PREP Pipeline

Tool: PREP pipeline
Site: https://github.com/VisLab/EEG-Clean-Tools
Authors: Nima Bigdely-Shamlo, Tim Mullen, Christian Kothe(Intheon), Kyung-Min Su and Kay Robbins (UTSA)
Software Language(s): MATLAB 2014 or later
Software Type: command line / EEGLAB plugin with GUI

 

What it does: PREP does automated early-stage preprocessing of EEG.  Specifically, PREP removes line noise, computes a robust (artifact-independent) average reference, and identifies bad channels. PREP also produces an extensive report about signal quality.

Why is this important? EEG is very susceptible to artifacts and manual-based removal is time-consuming and highly subjective. Unfortunately, end-results are strongly influenced by this step. PREP standardizes and automates several baseline processing steps. We have demonstrated the effectiveness of this processing in large-scale analysis.  SANDR uses PREP to produce its “level 2” processed data.

Principal publication:

Bigdely-Shamlo N, Mullen T, Kothe C, Su K-M and Robbins KA (2015)
The PREP pipeline: standardized preprocessing for large-scale EEG analysis
Front.
Neuroinform. 9:16. doi: 10.3389/fninf.2015.00016.

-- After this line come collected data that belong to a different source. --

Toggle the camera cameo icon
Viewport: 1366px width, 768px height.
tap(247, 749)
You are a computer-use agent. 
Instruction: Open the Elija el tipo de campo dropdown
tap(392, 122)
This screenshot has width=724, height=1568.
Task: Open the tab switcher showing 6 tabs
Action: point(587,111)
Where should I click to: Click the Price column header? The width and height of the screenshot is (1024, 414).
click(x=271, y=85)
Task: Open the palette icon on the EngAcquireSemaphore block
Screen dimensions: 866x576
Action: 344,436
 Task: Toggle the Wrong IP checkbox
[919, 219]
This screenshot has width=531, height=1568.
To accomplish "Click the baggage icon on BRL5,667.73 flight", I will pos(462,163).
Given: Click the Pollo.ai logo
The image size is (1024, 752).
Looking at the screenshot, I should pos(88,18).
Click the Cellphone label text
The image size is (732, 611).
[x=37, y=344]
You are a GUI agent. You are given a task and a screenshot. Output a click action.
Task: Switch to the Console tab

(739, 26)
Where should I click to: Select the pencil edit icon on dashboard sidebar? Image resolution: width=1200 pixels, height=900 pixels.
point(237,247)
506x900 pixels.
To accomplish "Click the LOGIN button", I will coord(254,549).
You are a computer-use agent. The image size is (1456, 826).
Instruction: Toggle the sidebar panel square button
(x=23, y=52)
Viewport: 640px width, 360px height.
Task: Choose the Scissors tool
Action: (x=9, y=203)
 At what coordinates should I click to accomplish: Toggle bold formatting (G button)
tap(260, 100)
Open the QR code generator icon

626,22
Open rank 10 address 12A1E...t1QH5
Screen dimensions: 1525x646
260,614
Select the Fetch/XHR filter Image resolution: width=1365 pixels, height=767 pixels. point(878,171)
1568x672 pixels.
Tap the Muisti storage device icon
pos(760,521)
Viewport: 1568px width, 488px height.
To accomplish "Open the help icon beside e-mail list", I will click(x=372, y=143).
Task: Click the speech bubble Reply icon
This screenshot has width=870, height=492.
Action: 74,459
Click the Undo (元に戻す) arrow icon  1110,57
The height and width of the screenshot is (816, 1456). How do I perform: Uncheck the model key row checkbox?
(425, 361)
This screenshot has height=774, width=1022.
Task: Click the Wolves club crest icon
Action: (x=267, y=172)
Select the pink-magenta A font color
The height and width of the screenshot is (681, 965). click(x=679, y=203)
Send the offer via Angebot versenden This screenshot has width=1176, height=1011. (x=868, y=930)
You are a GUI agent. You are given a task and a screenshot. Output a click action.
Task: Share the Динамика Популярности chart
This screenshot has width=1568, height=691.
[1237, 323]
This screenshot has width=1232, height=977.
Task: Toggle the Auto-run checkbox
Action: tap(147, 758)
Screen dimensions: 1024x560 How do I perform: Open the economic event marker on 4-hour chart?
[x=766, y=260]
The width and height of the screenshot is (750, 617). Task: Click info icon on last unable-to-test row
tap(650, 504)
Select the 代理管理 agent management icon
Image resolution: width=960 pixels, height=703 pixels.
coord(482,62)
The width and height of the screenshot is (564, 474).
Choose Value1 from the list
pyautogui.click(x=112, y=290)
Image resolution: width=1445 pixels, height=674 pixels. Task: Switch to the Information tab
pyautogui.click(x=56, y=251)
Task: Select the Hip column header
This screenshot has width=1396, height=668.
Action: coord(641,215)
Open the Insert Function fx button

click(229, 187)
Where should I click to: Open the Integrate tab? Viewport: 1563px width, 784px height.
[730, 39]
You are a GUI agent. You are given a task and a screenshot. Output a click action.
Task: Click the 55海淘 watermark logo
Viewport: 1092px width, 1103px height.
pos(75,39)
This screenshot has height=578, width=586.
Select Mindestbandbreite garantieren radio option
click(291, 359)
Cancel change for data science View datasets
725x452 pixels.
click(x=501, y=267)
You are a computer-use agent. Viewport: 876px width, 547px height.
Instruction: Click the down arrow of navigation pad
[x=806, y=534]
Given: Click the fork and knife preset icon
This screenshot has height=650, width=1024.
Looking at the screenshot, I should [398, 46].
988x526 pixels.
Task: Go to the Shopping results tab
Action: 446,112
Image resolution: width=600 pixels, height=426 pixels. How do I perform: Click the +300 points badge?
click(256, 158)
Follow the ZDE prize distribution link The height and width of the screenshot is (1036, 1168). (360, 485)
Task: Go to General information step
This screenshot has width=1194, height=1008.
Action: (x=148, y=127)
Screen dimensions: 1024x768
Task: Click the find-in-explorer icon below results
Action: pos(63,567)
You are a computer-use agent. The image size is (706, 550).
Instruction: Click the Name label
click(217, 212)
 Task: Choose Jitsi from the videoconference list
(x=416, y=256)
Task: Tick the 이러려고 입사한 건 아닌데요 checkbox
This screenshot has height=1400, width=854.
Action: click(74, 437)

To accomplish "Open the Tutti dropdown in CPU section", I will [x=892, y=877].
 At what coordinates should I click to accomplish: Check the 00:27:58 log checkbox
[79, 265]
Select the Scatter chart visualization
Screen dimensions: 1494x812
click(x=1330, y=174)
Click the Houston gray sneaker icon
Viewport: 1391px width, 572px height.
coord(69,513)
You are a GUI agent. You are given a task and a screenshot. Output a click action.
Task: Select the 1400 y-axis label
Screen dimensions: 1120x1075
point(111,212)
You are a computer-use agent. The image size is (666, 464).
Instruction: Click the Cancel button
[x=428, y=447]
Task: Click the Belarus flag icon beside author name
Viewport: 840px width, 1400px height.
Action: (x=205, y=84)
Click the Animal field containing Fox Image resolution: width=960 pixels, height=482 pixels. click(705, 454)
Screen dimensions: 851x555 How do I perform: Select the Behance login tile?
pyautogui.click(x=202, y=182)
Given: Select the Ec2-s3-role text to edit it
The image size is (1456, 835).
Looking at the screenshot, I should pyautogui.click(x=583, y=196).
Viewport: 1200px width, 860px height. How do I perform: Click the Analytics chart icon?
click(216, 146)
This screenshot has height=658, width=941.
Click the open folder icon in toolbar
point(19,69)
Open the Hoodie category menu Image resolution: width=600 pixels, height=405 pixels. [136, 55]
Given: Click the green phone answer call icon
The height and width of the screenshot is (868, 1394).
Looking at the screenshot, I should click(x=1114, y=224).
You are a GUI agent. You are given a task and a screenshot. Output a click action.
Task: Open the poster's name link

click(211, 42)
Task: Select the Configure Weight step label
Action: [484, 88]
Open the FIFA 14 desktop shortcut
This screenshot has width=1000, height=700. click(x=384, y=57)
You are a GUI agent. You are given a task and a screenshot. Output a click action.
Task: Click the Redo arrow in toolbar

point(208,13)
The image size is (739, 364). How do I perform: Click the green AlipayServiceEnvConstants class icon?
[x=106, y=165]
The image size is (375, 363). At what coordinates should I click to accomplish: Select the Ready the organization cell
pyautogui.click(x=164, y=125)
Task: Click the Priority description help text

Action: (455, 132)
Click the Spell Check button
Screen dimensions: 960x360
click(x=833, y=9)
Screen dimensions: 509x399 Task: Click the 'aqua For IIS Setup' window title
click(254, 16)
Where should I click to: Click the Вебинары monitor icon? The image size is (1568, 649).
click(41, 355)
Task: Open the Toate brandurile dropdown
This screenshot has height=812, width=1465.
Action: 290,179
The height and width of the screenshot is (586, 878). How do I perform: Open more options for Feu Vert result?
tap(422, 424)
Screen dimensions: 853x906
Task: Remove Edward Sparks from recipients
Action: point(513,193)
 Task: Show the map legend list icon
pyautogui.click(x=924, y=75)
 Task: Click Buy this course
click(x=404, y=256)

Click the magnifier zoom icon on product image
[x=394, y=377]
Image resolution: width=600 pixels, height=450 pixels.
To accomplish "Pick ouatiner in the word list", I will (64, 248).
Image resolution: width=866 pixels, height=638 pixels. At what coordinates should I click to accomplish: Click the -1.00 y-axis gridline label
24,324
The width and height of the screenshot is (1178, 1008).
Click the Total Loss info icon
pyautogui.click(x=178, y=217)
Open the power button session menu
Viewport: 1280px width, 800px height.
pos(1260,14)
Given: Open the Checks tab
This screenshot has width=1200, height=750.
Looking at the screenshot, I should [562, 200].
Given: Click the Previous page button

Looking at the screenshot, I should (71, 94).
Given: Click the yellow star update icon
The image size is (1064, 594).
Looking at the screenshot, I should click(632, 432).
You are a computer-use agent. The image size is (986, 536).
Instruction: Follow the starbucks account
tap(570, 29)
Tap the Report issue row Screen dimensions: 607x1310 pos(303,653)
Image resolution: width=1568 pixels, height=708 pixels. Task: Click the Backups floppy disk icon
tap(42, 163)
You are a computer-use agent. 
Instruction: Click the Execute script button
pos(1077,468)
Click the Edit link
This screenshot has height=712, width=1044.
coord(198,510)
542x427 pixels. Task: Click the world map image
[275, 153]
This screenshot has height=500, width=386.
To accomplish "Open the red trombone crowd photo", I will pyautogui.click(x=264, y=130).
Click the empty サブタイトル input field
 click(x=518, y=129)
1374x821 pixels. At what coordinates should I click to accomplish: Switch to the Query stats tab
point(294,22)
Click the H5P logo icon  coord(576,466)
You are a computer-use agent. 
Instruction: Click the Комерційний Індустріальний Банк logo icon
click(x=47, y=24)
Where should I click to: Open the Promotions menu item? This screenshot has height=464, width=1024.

Recent publications that have used PREP in analysis:

Bigdely-Shamlo, N., Touryan, T., A. Ojeda, C. Kothe, T. Mullen, and K. Robbins, K., 2019. Automated EEG mega-analysis I: Spectral and amplitude characteristics across studies, Neuroimage. 2019 Nov 23:116361.

Bigdely-Shamlo, N., Touryan, J., Ojeda, A., Kothe, C., Mullen, T., and Robbins, K., 2019. Automated EEG mega-analysis II: Cognitive aspects of event related features, Neuroimage. 2019 Sep 4:116054.

Robbins, K., Touryan, J. Mullen, T., Kothe, C. Bigdely-Shamlo, N., 2020. How sensitive are EEG results to preprocessing methods: A benchmarking study, IEEE Transactions on Neural Engineering and Rehabilitation. doi: 10.1109/TNSRE.2020.2980223.